[Exercise inputs Boundary: Start]

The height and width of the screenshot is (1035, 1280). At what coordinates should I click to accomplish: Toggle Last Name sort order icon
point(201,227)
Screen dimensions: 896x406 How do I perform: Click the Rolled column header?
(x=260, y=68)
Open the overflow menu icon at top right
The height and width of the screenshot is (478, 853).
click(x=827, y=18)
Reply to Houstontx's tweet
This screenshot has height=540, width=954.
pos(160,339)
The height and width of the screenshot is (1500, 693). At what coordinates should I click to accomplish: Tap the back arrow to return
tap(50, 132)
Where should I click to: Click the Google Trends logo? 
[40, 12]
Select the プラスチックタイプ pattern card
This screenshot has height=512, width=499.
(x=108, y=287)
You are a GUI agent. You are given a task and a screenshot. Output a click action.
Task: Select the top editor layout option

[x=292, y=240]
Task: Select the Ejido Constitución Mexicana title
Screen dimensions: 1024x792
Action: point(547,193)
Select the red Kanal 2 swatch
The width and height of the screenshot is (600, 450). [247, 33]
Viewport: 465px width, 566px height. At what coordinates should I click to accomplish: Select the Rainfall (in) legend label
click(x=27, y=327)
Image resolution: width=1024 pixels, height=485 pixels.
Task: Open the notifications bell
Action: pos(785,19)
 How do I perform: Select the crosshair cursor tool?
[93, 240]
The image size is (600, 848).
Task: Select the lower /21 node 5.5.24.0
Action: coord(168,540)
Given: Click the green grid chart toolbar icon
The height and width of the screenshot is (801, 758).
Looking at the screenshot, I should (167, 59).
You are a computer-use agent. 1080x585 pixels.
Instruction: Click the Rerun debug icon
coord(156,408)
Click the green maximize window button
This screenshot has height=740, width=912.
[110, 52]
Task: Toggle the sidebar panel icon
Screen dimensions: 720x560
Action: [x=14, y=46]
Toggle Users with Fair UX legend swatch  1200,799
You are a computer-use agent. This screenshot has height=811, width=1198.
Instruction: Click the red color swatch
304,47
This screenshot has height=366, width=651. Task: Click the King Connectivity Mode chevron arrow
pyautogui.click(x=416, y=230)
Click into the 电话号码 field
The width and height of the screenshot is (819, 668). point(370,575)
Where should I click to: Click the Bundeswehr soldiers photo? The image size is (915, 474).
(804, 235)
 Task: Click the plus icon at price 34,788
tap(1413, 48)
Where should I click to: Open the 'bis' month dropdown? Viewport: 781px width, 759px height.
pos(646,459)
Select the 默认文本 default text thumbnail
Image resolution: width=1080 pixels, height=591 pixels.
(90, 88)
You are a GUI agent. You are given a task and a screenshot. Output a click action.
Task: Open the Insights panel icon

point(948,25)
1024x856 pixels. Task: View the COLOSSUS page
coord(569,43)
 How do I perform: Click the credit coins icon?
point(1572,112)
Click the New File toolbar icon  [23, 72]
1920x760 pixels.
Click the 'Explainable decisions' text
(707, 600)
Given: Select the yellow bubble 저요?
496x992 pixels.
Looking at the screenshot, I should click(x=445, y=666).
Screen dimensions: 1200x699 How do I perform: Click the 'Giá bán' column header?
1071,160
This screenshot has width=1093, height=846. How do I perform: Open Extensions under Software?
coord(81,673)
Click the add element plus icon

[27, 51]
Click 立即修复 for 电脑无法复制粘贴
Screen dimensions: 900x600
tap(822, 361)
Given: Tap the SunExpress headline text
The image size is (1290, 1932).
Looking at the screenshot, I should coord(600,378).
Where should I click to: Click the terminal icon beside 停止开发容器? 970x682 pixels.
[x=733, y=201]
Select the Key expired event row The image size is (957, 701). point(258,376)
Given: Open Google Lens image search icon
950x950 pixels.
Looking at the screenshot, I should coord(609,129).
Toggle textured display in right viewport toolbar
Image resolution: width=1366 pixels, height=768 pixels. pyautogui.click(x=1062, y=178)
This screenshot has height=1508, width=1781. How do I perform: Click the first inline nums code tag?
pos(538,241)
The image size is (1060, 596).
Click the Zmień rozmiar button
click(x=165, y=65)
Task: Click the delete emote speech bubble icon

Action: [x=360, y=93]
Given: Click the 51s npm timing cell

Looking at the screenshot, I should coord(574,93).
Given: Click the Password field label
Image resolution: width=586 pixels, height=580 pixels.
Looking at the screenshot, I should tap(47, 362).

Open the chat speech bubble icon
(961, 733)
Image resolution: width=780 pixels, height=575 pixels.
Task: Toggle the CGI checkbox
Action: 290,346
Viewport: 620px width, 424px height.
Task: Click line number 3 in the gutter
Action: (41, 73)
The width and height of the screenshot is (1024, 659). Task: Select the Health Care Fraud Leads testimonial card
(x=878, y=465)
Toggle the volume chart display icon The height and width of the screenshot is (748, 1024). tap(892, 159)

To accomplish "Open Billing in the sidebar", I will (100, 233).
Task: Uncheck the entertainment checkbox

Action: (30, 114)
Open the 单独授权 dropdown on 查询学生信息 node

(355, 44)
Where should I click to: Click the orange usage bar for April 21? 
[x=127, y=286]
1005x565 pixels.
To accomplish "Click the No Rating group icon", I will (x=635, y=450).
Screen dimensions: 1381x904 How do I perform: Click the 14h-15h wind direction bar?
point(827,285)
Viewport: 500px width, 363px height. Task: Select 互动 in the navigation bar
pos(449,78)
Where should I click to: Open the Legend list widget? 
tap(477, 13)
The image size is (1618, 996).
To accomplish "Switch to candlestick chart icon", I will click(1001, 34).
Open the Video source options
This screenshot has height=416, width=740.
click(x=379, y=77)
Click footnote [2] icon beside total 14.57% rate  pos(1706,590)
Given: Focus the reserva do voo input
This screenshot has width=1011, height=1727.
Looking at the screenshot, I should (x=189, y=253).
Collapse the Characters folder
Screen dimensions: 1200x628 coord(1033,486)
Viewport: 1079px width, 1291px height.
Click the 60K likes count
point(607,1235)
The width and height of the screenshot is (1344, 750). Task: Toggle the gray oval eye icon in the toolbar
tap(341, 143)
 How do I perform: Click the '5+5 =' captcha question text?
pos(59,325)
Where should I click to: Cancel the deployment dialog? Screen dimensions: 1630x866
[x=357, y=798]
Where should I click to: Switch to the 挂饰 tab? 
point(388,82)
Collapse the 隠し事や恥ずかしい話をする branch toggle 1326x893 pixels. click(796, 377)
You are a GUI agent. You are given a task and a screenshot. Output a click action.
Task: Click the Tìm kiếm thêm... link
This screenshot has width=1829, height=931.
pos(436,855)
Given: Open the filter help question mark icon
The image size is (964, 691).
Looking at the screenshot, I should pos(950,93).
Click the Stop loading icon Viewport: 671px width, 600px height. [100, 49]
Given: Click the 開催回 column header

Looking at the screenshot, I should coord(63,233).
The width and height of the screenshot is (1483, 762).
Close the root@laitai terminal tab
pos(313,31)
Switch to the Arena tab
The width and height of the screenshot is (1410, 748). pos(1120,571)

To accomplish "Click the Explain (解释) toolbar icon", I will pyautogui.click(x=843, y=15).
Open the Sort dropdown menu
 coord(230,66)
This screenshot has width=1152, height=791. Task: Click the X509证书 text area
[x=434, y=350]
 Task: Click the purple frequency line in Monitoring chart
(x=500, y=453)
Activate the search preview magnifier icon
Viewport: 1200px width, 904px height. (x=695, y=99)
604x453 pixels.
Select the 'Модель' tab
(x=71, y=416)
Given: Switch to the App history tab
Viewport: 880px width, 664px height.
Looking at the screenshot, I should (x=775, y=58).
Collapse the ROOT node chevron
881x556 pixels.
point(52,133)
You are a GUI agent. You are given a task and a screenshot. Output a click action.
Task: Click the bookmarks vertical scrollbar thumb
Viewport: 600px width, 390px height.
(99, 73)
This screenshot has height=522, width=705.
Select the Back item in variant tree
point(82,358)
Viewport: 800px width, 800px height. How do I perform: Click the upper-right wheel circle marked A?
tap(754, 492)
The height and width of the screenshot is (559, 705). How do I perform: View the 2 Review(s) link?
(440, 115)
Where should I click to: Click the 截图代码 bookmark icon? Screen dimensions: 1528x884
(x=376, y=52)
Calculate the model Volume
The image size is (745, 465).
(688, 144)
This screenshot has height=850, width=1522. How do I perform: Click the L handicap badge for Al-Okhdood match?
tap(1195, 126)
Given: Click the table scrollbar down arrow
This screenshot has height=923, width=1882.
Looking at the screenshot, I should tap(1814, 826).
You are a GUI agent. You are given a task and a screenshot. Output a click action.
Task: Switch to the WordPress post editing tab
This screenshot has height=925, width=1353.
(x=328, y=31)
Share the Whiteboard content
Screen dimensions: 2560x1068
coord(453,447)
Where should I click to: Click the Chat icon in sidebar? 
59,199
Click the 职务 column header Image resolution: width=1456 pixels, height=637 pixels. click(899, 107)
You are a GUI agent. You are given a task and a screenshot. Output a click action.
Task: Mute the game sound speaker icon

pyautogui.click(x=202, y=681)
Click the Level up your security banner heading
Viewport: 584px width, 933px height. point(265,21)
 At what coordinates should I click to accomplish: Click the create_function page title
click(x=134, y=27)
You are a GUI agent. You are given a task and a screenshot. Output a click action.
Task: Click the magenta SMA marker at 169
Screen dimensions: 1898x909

[Exercise inputs Boundary: End]

What is needed
Using the records above, report how many lines include "scrollbar", with no words around the number.

Reply
2